**TASK OBJECTIVE:**
In the post below on daemons and init systems, list every distinct function that the body of the C function daemonize calls.

**TEXT TO READ:**
##############################
This post covers how daemons actually work at the kernel level, how different init systems handle them, and why the systemd debate is more nuanced than either side admits.


The Double Fork: What Daemons Actually Are

A daemon is a process that runs in the background, detached from any controlling terminal. Getting there from a normal forked child is more involved than it sounds. The traditional recipe, codified by W. Richard Stevens in Advanced Programming in the UNIX Environment, goes like this:

#include <unistd.h>
#include <stdlib.h>
#include <sys/stat.h>
 
void daemonize(void) {
    pid_t pid;
 
    // First fork: exit parent, child continues
    pid = fork();
    if (pid < 0) exit(1);
    if (pid > 0) exit(0);  // Parent exits
 
    // Create new session — become session leader
    if (setsid() < 0) exit(1);
 
    // Second fork: exit session leader, grandchild continues
    pid = fork();
    if (pid < 0) exit(1);
    if (pid > 0) exit(0);  // Session leader exits
 
    // Now we're a daemon:
    // - Not a session leader (can't acquire controlling tty)
    // - No controlling terminal
    // - Orphaned — init adopts us
 
    umask(0);
    chdir("/");
 
    // Close all file descriptors
    for (int fd = sysconf(_SC_OPEN_MAX); fd >= 0; fd--)
        close(fd);
}

Why do you need two forks? The answer lies in how Linux organizes processes into sessions and process groups.

First fork: The parent exits. The child is now an orphan, so init (PID 1) adopts it. More importantly, the child is not a process group leader (it has a new PID but inherited the parent’s PGID), so it can call setsid().

setsid(): Creates a new session. The calling process becomes: (1) the session leader, (2) the process group leader, and (3) has no controlling terminal. This is the key step — it detaches from the original terminal session.

Second fork: The session leader exits. The grandchild inherits the session but is not the session leader. This matters because on System V derivatives, a session leader that opens a terminal device automatically acquires it as a controlling terminal. The second fork prevents this. The grandchild can never accidentally reattach to a tty.

This double-fork dance also handles zombie prevention. The intermediate process exits immediately, so init reaps it. The final daemon process is a direct child of init, which always calls wait() on its children.

If you’ve ever wondered why so many daemons had subtle bugs around terminal handling, signal delivery, or zombie accumulation — this is why. Getting daemonization right requires understanding sessions, process groups, controlling terminals, and the difference between System V and BSD tty semantics. Every step in the sequence exists to handle a specific edge case.


SysVinit: Shell Scripts All the Way Down

The original Linux init system, SysVinit, manages daemons with shell scripts in /etc/init.d/. A typical service script looks like:

#!/bin/sh
case "$1" in
  start)
    echo "Starting mydaemon..."
    /usr/sbin/mydaemon --config /etc/mydaemon.conf &
    echo $! > /var/run/mydaemon.pid
    ;;
  stop)
    kill $(cat /var/run/mydaemon.pid)
    rm -f /var/run/mydaemon.pid
    ;;
  restart)
##############################
**DATA RECORDS:**
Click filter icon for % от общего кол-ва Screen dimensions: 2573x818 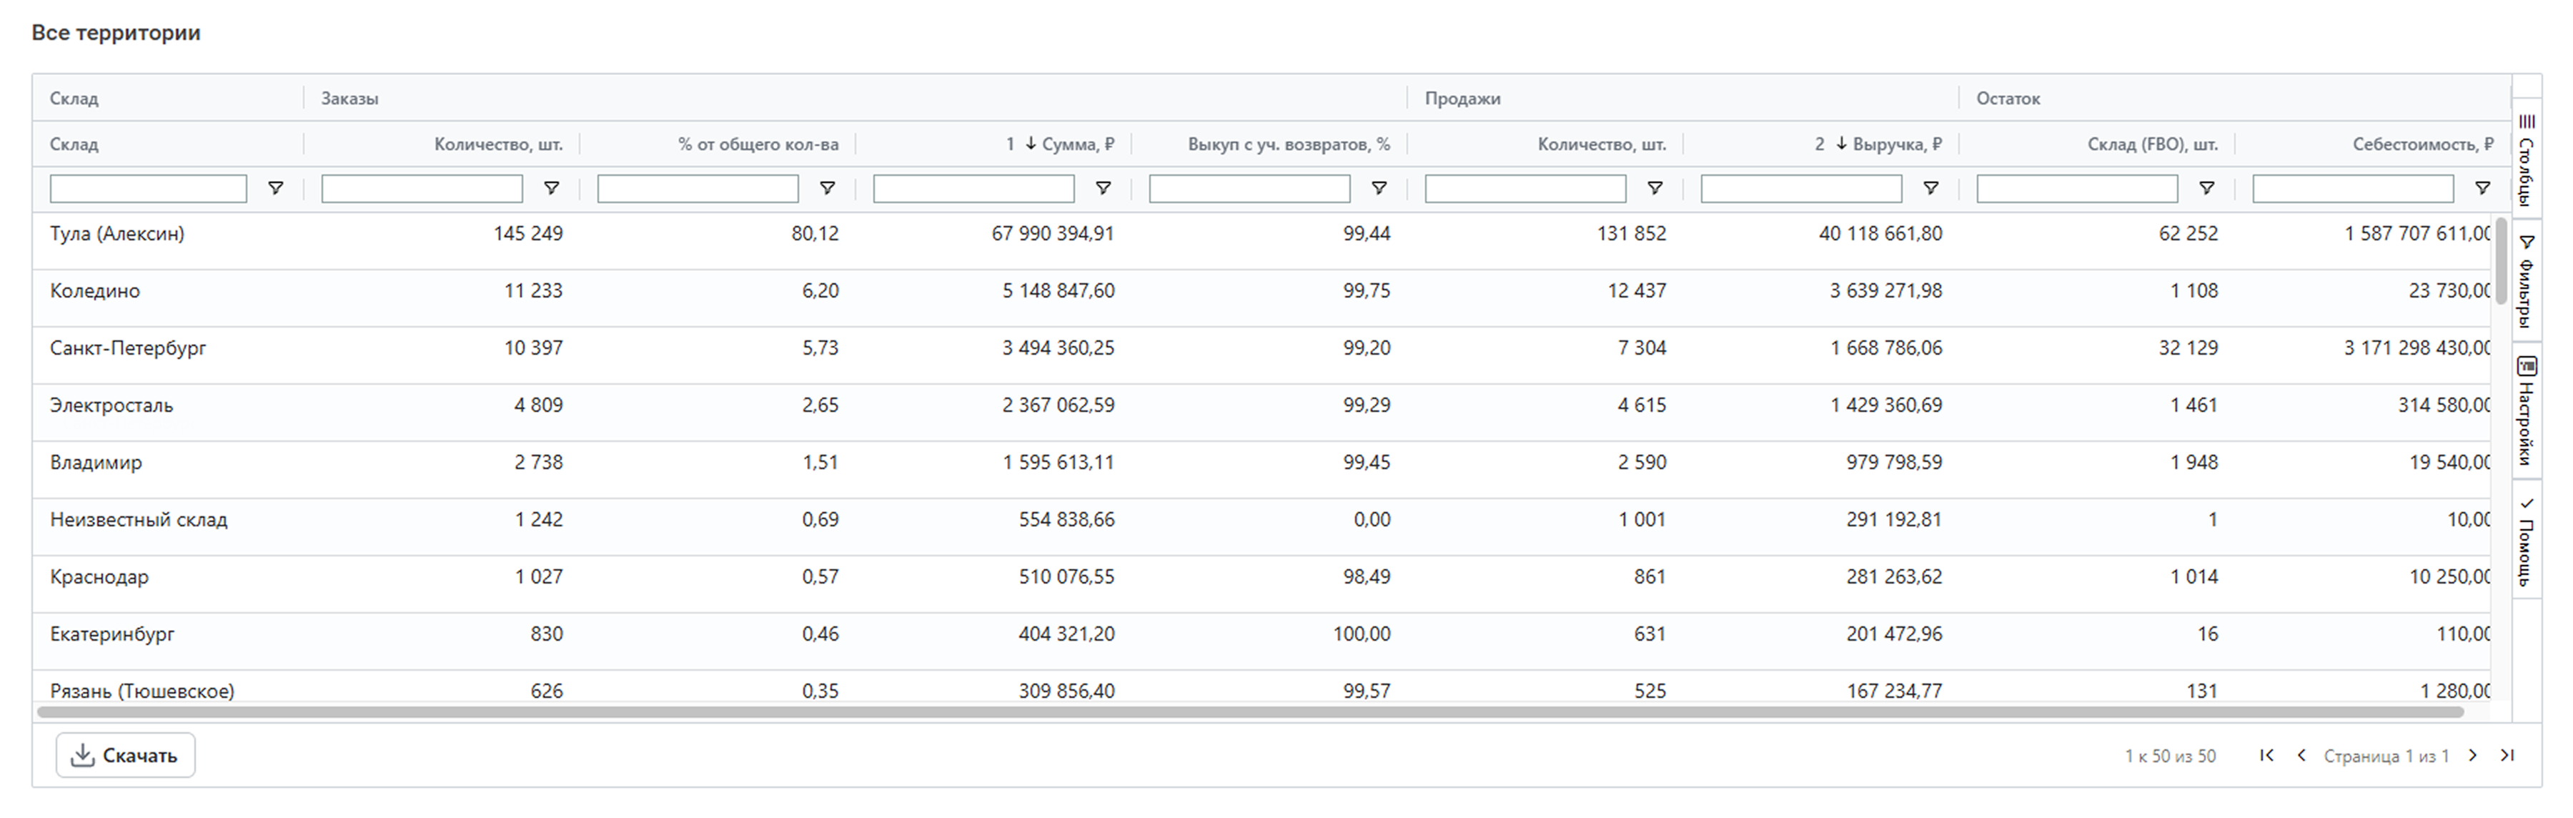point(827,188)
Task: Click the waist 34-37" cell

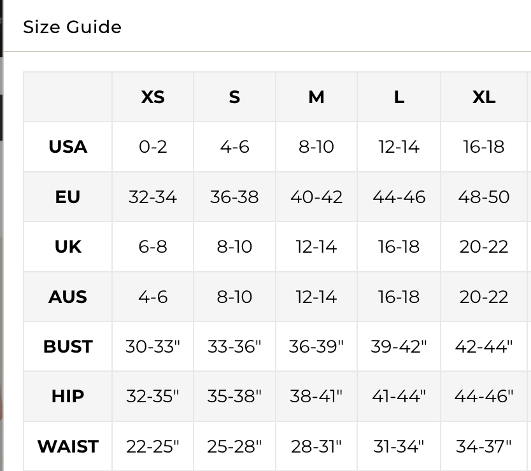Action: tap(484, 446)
##############################
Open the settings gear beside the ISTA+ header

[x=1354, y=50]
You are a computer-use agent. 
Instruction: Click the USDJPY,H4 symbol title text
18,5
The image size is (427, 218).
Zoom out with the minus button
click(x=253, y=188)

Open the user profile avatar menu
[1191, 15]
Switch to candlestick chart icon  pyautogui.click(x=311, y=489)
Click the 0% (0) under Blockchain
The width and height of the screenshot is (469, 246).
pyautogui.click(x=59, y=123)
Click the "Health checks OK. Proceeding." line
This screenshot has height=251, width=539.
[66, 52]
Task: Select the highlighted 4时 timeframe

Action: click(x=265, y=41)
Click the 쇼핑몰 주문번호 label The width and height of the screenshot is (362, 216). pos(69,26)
##############################
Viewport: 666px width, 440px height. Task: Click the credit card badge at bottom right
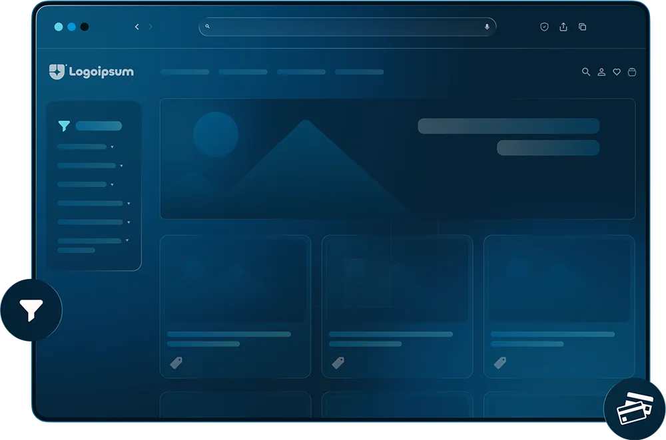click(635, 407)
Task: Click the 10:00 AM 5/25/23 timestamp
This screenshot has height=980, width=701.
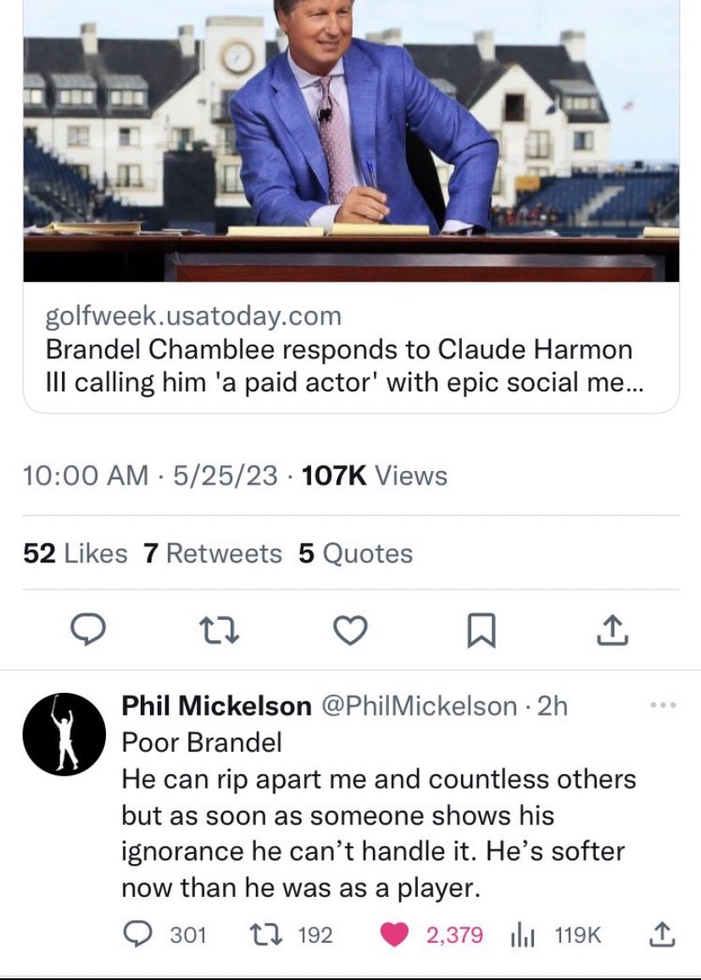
##############################
**FULL OUTPUT:**
fork, exit, setsid, umask, chdir, sysconf, close